Our work is being carried out in an industrial

environment composed of several independent

heterogeneous and distributed data sources. These

data sources are accessed by several applications for

production analysis, production planning and follow

up, decisional and reporting activities. Some

applications are old legacy applications with direct

access to the data sources other communicate

through message buses and other by means of flat

files. These applications and data sources belong to

different services and are therefore independent.

This implies that the data sources can be modified at

any time, by a service, without any notification to

the others.

Our objective is to design and implement a

mechanism that allow functional user to explore the

existing knowledge found in different data sources

and retrieve the associated data without having to

know the underlying data sources’ structures. This

data exploration and retrieval should be possible

even if changes have been operated on the data

sources. Moreover, we also consider the fact that if

the data sources are changed the applications

accessing them are also impacted. We propose to

isolate these applications from this type of changes

by creating a single point of entry common to all

data sources.

The problem of integrating distributed data

sources has been addressed by several research

communities namely the database, artificial

intelligence and the knowledge representation

community. Several solutions have been proposed.

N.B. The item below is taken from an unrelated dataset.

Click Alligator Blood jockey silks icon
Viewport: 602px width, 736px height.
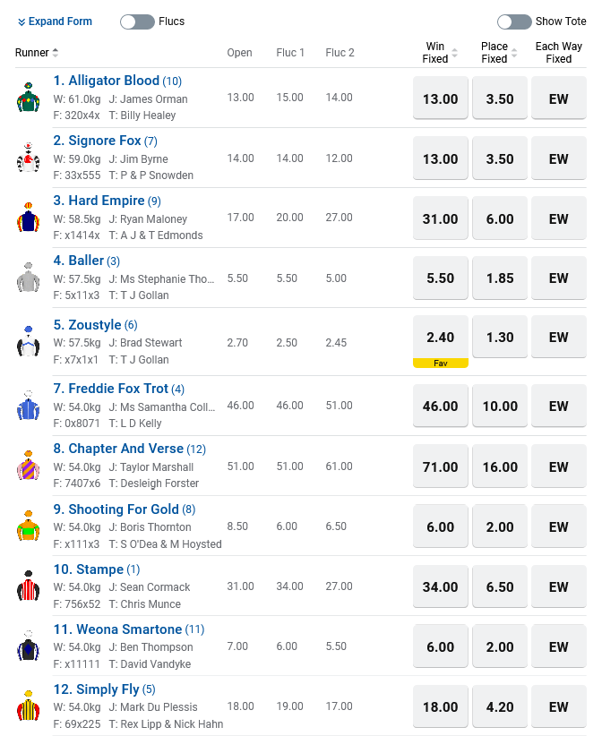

Federated databases (Busse, 1999) consist in

defining a canonical schema to map the data sources

logical schemas. Federated data sources create a

tightly coupled global information system and it is

therefore difficult to make each components of the

system evolve without impacting the global

structure.

Multi-database query languages allows data

sources to be loosely integrated as there is no global

schema, but the main problem is that the semantic

heterogeneity is not dealt with by the system but by

the users. Indeed the user has to know the physical

and logical characteristics of each data sources to be

able to take into account the data heterogeneity.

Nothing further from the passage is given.